Helena W. Rodbard, MD: Exactly right. Age is no longer a criteria.
Peter Salgo, MD: I told you this was complicated. All right, let’s talk about the microvascular and the macrovascular complications now of type 2 [diabetes], because I think everybody associates type 1 with all these horrendous changes. But type 2 is not off the hook.
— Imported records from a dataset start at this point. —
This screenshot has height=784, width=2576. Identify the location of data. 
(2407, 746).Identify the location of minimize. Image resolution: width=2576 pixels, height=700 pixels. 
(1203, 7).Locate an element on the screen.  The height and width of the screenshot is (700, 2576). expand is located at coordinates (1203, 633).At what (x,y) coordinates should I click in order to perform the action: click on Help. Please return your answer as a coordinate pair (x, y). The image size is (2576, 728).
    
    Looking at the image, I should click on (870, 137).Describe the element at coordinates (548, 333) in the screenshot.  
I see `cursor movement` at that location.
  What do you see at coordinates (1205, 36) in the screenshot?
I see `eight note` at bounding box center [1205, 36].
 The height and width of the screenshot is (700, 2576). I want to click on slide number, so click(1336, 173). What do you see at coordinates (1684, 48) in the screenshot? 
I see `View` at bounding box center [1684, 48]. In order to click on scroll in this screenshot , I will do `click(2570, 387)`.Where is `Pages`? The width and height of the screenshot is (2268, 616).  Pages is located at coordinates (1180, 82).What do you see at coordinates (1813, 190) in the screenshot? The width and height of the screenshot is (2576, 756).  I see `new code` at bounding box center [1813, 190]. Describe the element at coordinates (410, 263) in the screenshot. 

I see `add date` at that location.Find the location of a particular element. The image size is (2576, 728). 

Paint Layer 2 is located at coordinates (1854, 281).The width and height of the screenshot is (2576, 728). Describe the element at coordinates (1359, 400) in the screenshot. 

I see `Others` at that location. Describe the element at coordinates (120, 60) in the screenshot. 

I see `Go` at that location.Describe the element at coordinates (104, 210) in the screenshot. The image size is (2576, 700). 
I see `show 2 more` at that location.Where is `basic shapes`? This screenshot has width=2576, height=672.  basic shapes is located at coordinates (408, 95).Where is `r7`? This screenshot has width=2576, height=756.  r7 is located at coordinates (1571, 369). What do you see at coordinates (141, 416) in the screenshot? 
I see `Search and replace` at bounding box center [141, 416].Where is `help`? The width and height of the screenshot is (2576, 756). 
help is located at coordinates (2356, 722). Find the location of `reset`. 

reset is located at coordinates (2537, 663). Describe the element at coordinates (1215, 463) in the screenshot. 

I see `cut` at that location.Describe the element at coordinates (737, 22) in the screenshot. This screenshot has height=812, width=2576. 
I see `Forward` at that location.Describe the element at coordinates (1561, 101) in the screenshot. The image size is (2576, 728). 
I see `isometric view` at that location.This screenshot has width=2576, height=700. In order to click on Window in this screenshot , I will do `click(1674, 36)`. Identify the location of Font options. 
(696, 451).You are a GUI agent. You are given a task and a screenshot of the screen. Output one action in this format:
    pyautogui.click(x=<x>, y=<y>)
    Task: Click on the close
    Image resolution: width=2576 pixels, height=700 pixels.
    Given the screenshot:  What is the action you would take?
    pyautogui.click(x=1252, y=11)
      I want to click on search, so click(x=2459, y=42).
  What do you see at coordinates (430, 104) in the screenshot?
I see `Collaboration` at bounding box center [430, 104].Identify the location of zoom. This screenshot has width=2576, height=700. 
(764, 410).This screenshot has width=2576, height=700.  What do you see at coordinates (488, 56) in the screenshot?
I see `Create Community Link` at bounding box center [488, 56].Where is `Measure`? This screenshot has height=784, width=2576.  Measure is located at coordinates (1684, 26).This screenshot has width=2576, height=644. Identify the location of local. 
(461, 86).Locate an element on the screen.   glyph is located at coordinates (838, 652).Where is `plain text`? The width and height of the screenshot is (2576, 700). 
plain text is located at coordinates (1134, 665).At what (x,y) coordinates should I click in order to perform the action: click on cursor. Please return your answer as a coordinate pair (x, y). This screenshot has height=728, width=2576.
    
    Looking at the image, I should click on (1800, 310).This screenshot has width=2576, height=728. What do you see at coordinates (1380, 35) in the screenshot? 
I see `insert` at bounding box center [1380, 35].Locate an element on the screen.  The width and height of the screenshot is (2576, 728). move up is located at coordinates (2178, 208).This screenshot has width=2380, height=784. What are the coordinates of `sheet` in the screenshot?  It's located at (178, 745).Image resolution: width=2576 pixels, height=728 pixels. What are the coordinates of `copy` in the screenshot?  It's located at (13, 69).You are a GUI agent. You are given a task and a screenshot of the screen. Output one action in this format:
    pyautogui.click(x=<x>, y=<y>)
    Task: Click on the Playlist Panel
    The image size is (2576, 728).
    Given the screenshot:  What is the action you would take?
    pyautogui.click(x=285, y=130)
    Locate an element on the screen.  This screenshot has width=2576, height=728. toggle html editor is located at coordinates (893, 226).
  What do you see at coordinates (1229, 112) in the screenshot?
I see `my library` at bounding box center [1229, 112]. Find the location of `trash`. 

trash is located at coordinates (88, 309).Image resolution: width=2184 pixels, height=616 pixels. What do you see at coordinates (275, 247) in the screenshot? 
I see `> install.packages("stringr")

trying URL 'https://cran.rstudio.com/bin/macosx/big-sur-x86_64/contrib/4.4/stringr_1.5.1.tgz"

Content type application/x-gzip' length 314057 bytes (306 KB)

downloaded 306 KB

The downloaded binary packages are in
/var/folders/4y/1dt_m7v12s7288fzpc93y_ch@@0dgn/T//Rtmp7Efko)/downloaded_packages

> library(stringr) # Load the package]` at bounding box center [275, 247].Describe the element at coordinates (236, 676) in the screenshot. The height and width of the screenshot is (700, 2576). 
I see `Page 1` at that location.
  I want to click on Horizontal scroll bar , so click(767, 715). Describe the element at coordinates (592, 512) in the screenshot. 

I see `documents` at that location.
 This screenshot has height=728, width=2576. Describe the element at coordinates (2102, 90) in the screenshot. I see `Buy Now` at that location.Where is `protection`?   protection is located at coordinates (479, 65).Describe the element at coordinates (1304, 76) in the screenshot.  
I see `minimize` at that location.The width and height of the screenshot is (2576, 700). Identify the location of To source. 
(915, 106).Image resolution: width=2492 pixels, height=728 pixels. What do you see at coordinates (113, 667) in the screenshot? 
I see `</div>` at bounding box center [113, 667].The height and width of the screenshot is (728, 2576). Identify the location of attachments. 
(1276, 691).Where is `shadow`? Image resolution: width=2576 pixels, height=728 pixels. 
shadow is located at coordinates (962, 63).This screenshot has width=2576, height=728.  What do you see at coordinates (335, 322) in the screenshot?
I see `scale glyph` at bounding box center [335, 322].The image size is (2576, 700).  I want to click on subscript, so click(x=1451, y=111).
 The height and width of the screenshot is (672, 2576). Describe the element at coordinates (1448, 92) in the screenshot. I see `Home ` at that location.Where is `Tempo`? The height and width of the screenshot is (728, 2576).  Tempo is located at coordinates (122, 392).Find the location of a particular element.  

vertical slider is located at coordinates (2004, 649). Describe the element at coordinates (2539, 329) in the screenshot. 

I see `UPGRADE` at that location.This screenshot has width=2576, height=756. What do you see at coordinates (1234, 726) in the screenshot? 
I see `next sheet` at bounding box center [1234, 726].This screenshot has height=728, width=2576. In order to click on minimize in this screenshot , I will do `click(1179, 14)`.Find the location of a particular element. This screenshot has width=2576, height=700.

Om P. Ganda, MD: No, not at all. You know the complications of diabetes are really what cause havoc in people with diabetes. So we have 2 major types of complications: microvascular, [which] includes retinopathy, nephropathy—now known as CKD, or chronic kidney disease; and neuropathy, both peripheral and autonomic. So these complications are not different from what we see in type 1 diabetes. They occur in all kinds of diabetes. They’re hyperglycemia and how long you had these complications.
Peter Salgo, MD: Let me ask a difficult [but] not impossible question. If these are 2 distinct diseases, each characterized by hyperglycemia, and yet they converge on their vascular complications, why?
Om P. Ganda, MD: Right. I think it’s the pathophysiology as we began to address. Long-term hyperglycemia over a period of years will cause certain changes that lead to not only microvascular changes but some other metabolic changes that lead to the microvascular complications. But let me just add that SRV [systemic right ventricle] cardiovascular complications are concerned—or macrovascular complications, as you said; again, there are 3 kinds—include coronary artery disease, strokes, and peripheral vascular disease. Now these are not unique to diabetes, unlike microvascular complications. They get aggravated in the presence of diabetes, not only hyperglycemia but other major risk factors. High cholesterol, particularly LDL [low-density lipoprotein] cholesterol, other lipids, and hypertension.
Peter Salgo, MD: So there are fellow travelers that are coming along. That’s a complicated disease.
Om P. Ganda, MD: It’s a very complicated disease.